There are many ways of doing this, but here are just a couple of suggestions specific to Sunday. For one, there is private worship. Those of us who grew up in Fundamentalism with its insistence upon a legalistic observance of a “Daily Quiet Time” will grow a little nervous at the mention of this. But we shouldn’t allow our freedom from legalism to keep us from freely worshipping God in private. I will not let the legalists control me, nor will I let my freedom give opportunity to my fleshly tendency toward selfishness and laziness. I draw from many traditions of the church for private worship, but try to spend time familiarizing myself sufficiently with a tradition before using their resources so as not to overly complicate things. In other words, don’t be afraid to draw from different prayerbooks or service books, but don’t complicate things to the point that you’re just playing around and not worshipping. Or you can pray straight through a liturgy, like the Morning Prayer service from the Book of Common Prayer. If all this is a bit bizarre to you, then just pray, and read and meditate on the Scriptures. Pray through a Psalm or two. Pray the Lord’s Prayer. Read an entry from a good daily devotional, like C. H. Spurgeon’s Morning and Evening. There are many things you can do. I would recommend not turning it into a study time, though. Leave the Strong’s Concordance on the shelf. Worship isn’t about downloading more information into your brain, though there might be an aspect of learning to it.

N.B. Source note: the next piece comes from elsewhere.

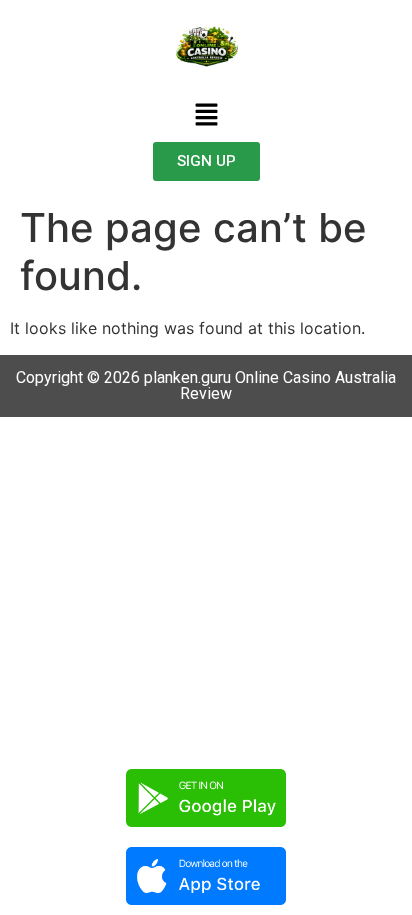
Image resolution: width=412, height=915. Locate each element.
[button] (206, 115)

Another thing you can do on a Sunday morning is to watch a worship service online. I’m sure there are others besides this, but I watch the liturgy of one of the Greek Orthodox churches online. Here is the link to the website of the Greek Orthodox Diocese of America, and here is the link directly to the page showing the different live worship services you can watch. It isn’t the same as being with other believers and worshipping with them. And the service is partially in Greek, so you won’t understand everything unless you speak Greek. But half or more of it is in English, so you can watch the liturgical action of the service and still receive the blessing that only hearing the Word (as opposed to reading) can provide. This is also a good way of exposing oneself to the Eastern Christian tradition which, while I have disagreements with elements of it, I think has much that can only help us as we reflect upon it and compare it with Scripture and our own traditions.

All of this is by way of suggestion. If you have a fever, stay in bed and try to break it, for crying out loud. Listen to a CD of hymns, maybe. Whatever you do, do what you can reasonably do. Don’t give up, but don’t beat yourself up over your circumstances, either. God alone is sovereign.